Dalam konstruksi perkara yang diuraikan KPK disebutkan, pada sekira Mei 2015, Irfan selaku Direktur PT Diratama Jaya Mandiri dan pengendali PT Karsa Cipta Gemilang bersama Lorenzo Pariani sebagai salah satu pegawai perusahaan AgustaWestland menemui Mohammad Syafei, yang saat itu masih menjabat selaku Asisten Perencanaan dan Anggaran TNI AU di wilayah Cilangkap, Jakarta Timur.
Dalam pertemuan tersebut kemudian membahas di antaranya akan dilaksanakannya pengadaan helikopter AW-101 VIP/VVIP TNI AU.
Baca juga: KPK Akhirnya Tahan Irfan Kurnia Saleh, Tersangka Korupsi Helikopter AW-101 Sejak 2017
Irfan yang juga menjadi salah satu agen AgustaWestland diduga selanjutnya memberikan proposal harga pada Syafei dengan mencantumkan harga untuk satu unit helikopter AW-101 senilai 56,4 juta dolar AS, dimana harga pembelian yang disepakati Irfan dengan pihak AW untuk satu unit helikopter AW-101 hanya senilai 39,3 juta dolar AS (ekuivalen dengan Rp514,5 miliar).
Kemudian, sekira November 2015, panitia pengadaan helikopter AW-101 VIP/VVIP TNI AU, mengundang Irfan untuk hadir dalam tahap prakualifikasi dengan menunjuk langsung PT Diratama Jaya Mandiri sebagai pemenang proyek dan hal ini tertunda karena adanya arahan pemerintah untuk menunda pengadaan ini karena pertimbangan kondisi ekonomi nasional yang belum mendukung.
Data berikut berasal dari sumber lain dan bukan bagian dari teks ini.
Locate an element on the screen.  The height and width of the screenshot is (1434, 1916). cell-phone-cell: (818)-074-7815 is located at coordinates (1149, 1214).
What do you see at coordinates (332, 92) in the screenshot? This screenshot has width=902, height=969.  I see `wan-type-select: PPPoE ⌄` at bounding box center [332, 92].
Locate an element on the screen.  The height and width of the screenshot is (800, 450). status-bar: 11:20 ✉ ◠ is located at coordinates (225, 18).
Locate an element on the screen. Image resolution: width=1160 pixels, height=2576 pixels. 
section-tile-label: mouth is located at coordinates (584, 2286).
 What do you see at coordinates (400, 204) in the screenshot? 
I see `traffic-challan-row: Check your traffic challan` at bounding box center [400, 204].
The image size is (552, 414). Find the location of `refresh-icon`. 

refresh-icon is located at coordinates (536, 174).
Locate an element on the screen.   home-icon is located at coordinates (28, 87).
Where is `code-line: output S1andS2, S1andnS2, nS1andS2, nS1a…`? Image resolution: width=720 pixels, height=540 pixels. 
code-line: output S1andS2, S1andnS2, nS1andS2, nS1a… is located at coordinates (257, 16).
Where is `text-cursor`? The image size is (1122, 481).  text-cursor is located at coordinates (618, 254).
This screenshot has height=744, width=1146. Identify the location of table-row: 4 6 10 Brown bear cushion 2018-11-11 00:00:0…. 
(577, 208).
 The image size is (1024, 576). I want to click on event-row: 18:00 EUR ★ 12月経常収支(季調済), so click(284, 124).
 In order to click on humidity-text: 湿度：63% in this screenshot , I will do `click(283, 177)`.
Di tahun 2016, pengadaan helikopter AW-101 VIP/VVIP TNI AU kembali dilanjut dengan nilai kontrak Rp738,9 miliar dan metode lelang melalui pemilihan khusus yang hanya diikuti oleh dua perusahaan.
Dalam tahapan lelang ini, panitia lelang diduga tetap melibatkan dan mempercayakan Irfan dalam menghitung nilai harga perkiraan sendiri (HPS) kontrak pekerjaan.
Harga penawaran yang diajukan Irfan masih sama dengan harga penawaran di tahun 2015 senilai 56,4 juta dolar AS dan disetujui oleh pejabat pembuat komitmen (PPK).
Irfan juga diduga sangat aktif melakukan komunikasi dan pembahasan khusus dengan Fachri Adamy selaku PPK.
Untuk persyaratan lelang yang hanya mengikutkan dua perusahaan, Irfan diduga menyiapkan dan mengondisikan dua perusahaan miliknya mengikuti proses lelang ini dan disetujui oleh PPK.
Untuk proses pembayaran yang diterima Irfan diduga telah 100 persen, dimana faktanya ada beberapa item pekerjaan yang tidak sesuai dengan spesifikasi dalam kontrak di antaranya tidak terpasangnya pintu kargo dan jumlah kursi yang berbeda.
KPK menduga perbuatan Irfan bertentangan dengan Peraturan Menteri Pertahanan Republik Indonesia Nomor 17 tahun 2014 tentang Pelaksanaan Pengadaan Alat Utama Sistem Senjata di Lingkungan Kementerian Pertahanan dan Tentara Nasional Indonesia.
Atas perbuatannya, Irfan disangkakan melanggar Pasal 2 ayat (1) atau Pasal 3 Undang- Undang Nomor 31 Tahun 1999 tentang Pemberantasan Tindak Pidana Korupsi sebagaimana telah diubah dengan Undang-Undang Nomor 20 Tahun 2001 tentang Perubahan Atas Undang-Undang Nomor 31 Tahun 1999 tentang Pemberantasan Tindak Pidana Korupsi Jo Pasal 55 ayat (1) ke 1 KUHP.